Safety and efficacy in children of an SQ-standardized grass allergen tablet for sublingual immunotherapy

Background Immunotherapy with the SQ-standardized grass tablet Grazax is efficacious and well-tolerated in adult patients with rhinoconjunctivitis. Allergic asthma and rhinoconjunctivitis are closely linked, and a strategy combining treatment of the upper and lower airways is recommended. Objective To investigate the efficacy of treatment with the grass tablet on grass pollen–induced rhinoconjunctivitis and asthma as well as the immunologic response and the safety profile in children. Methods A total of 253 children age 5 to 16 years, with grass pollen–induced rhinoconjunctivitis with/without asthma, were randomized 1:1 to active treatment or placebo. Treatment was initiated 8 to 23 weeks before the start of the grass pollen season 2007 and continued throughout the entire season.
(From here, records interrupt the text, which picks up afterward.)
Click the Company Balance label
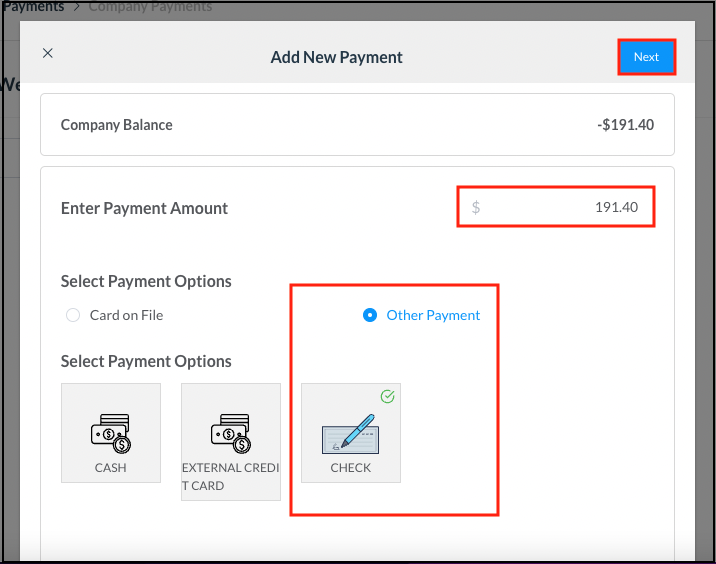Viewport: 716px width, 564px height. [x=116, y=125]
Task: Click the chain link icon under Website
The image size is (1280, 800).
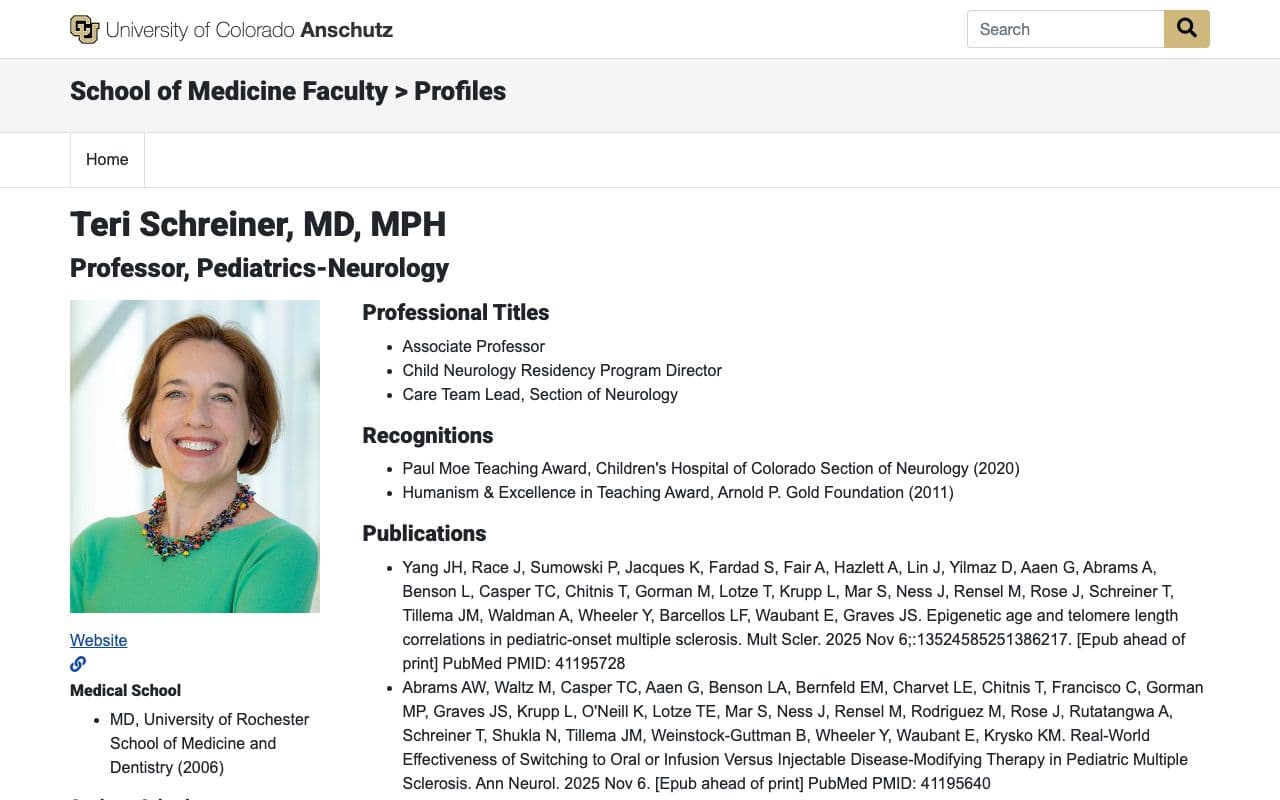Action: coord(78,664)
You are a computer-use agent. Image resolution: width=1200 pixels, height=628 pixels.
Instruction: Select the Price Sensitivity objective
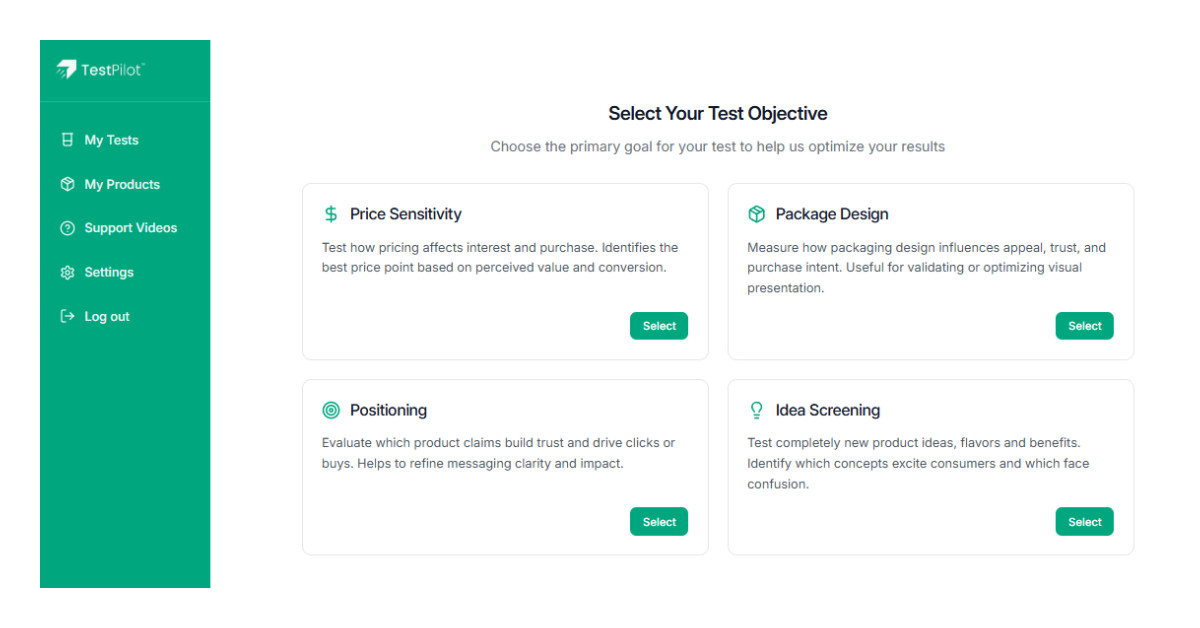(658, 325)
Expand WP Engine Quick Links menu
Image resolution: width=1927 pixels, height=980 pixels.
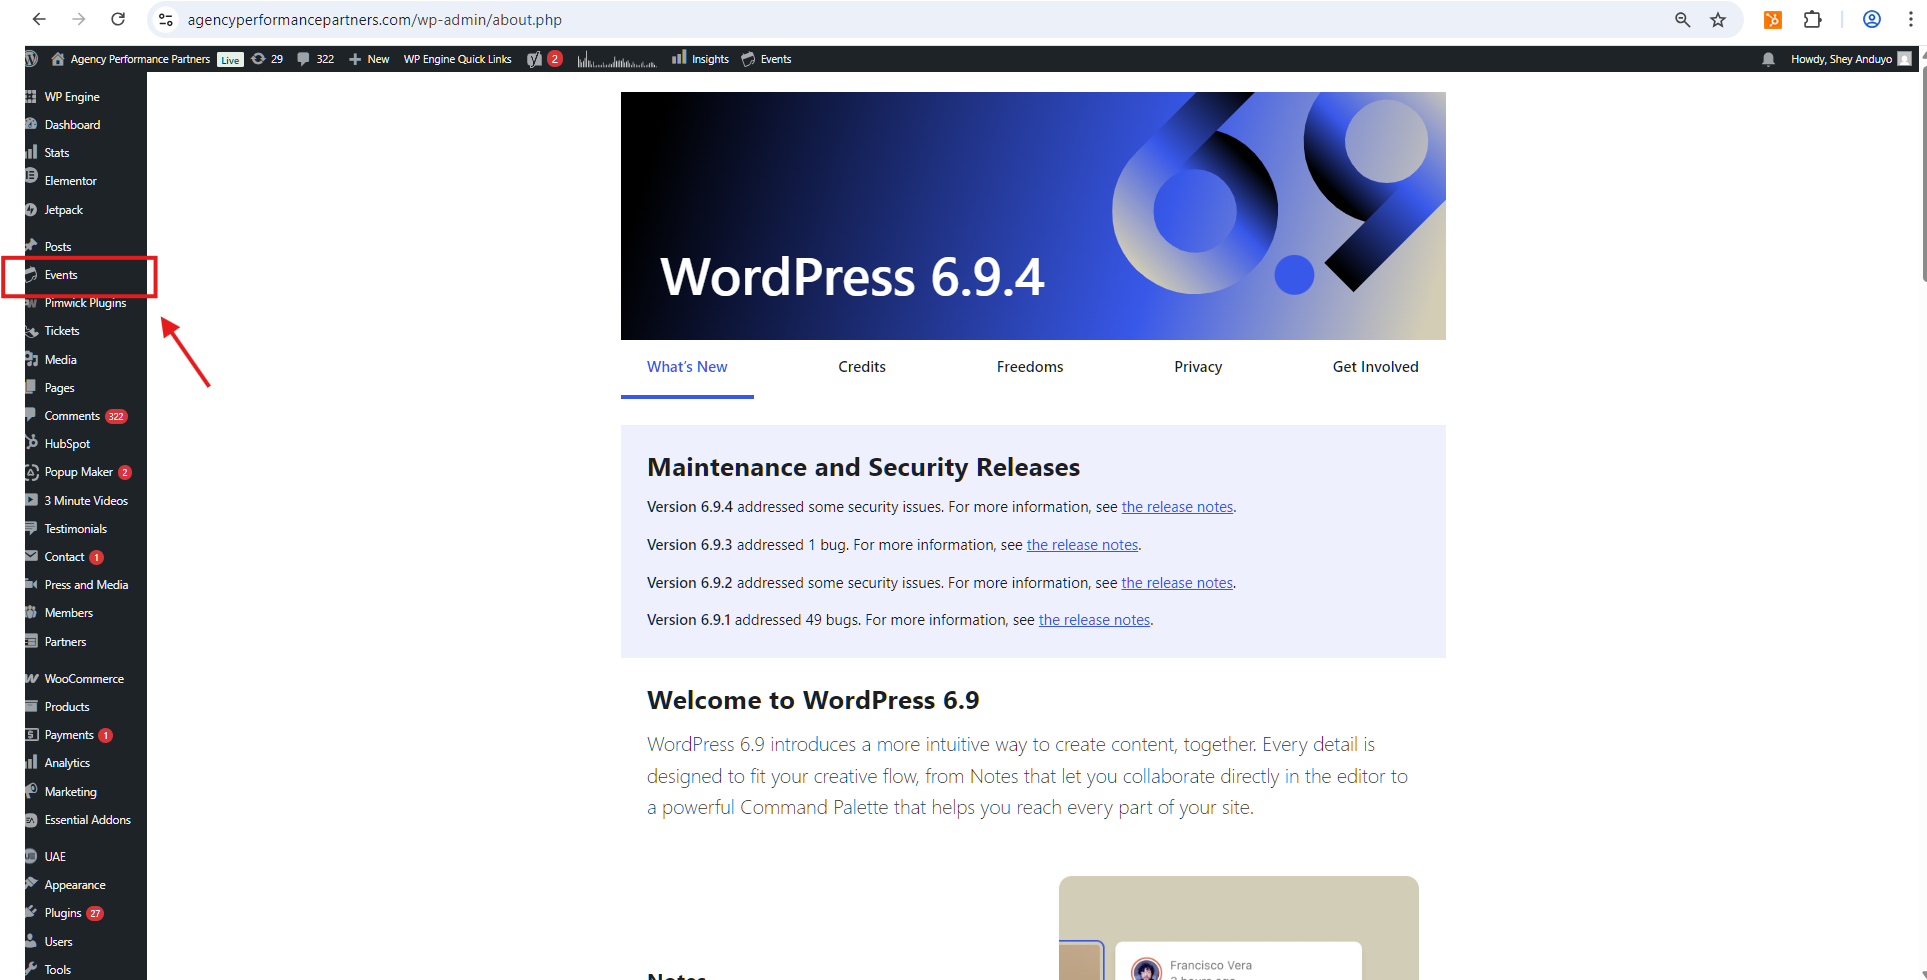pyautogui.click(x=457, y=59)
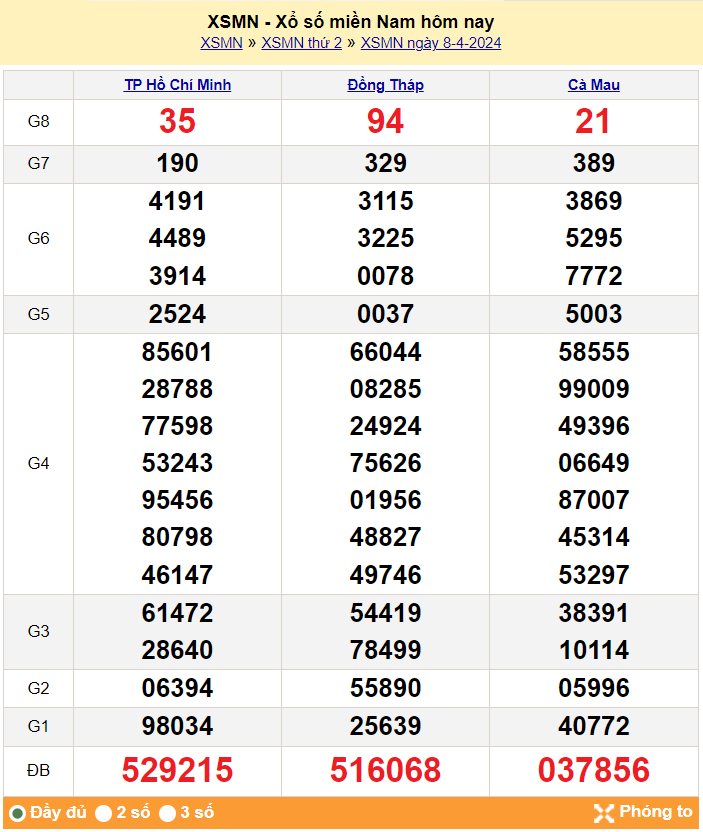
Task: Click the Đồng Tháp province header link
Action: pos(385,85)
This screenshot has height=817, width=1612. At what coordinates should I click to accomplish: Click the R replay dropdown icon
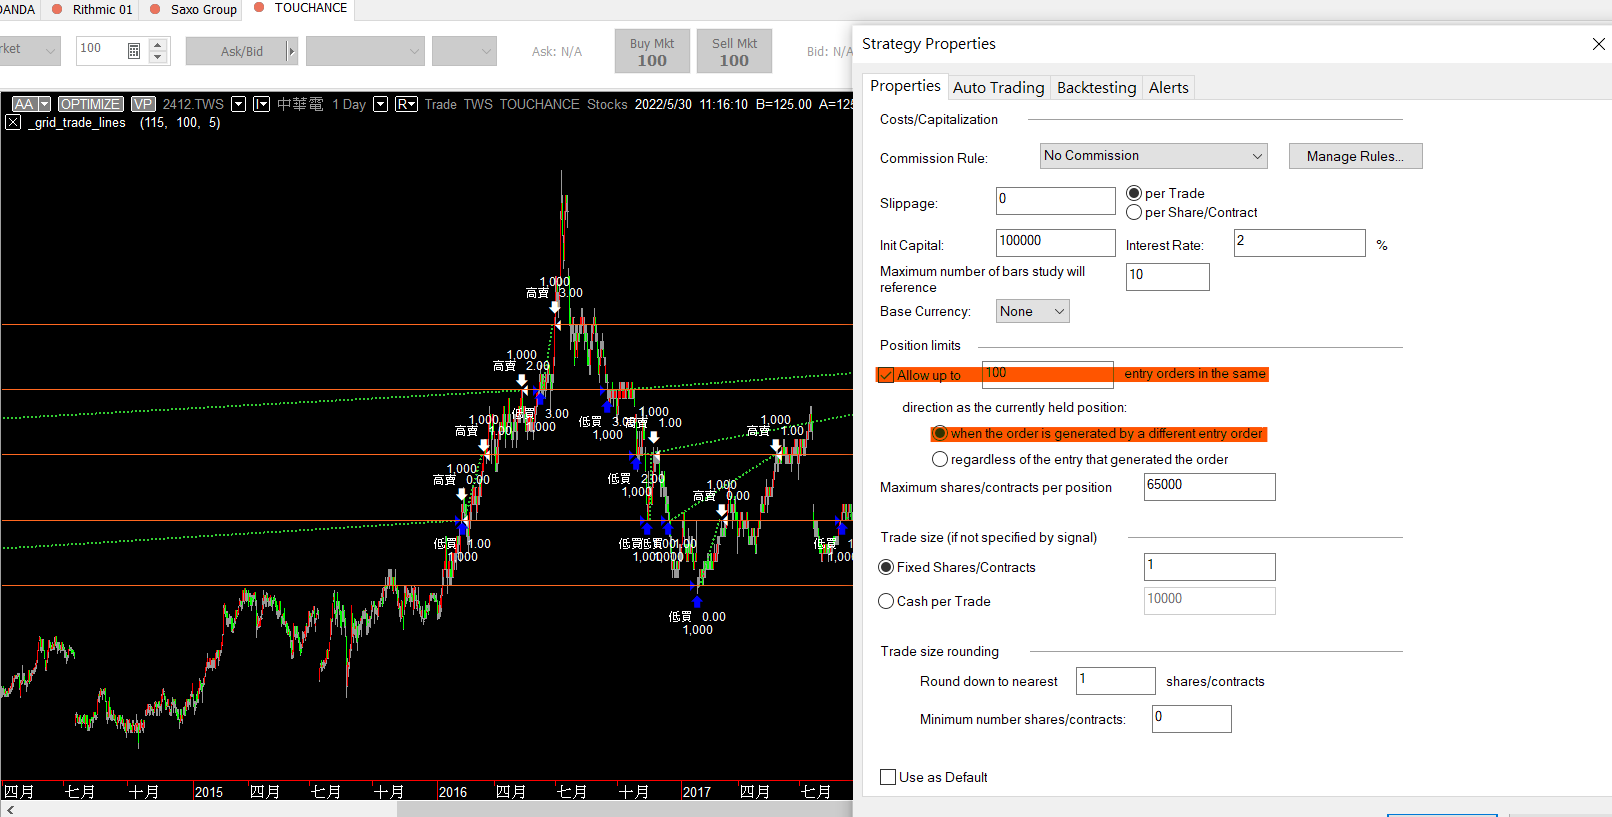tap(406, 104)
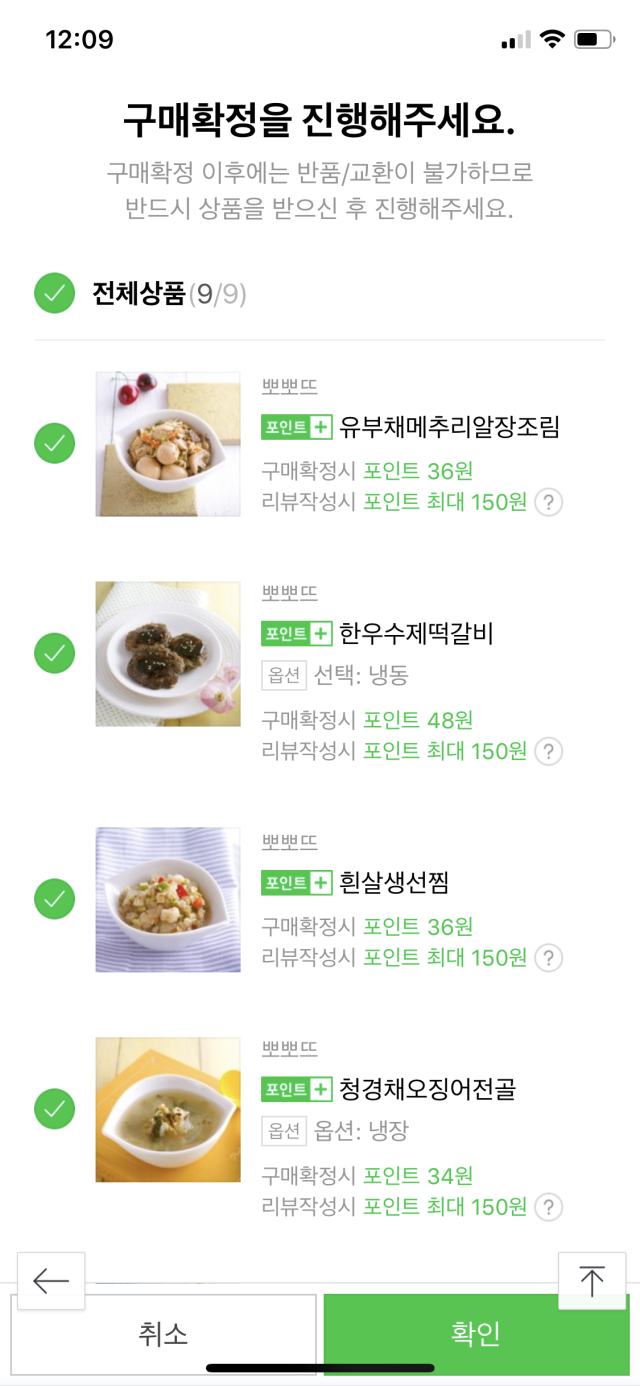This screenshot has width=640, height=1386.
Task: Tap the 뽀뽀뜨 brand label above 한우수제떡갈비
Action: pyautogui.click(x=290, y=593)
Symptomatic medication was provided as relief medication to both groups in a stepwise fashion. Primary endpoints were rhinoconjunctivitis symptom and medication scores. Results The rhinoconjunctivitis symptom and medication scores and the asthma symptom score were all statistically significantly different between the 2 treatment groups. The differences in medians relative to placebo were 24%, 34%, and 64% in favor of active treatment. The immunologic response was similar to that observed in adults. The most common adverse reaction was oral pruritus, reported by 40 subjects (32%) in the active and 3 (2%) in the placebo group. Six subjects withdrew because of adverse events. No serious adverse events were assessed as treatment-related. Conclusion Immunotherapy with the grass tablet reduced grass pollen–induced rhinoconjunctivitis and asthma symptoms in a pediatric population and introduced an immunomodulatory response, consistent with treatment of the underlying allergic disease. The treatment was well tolerated.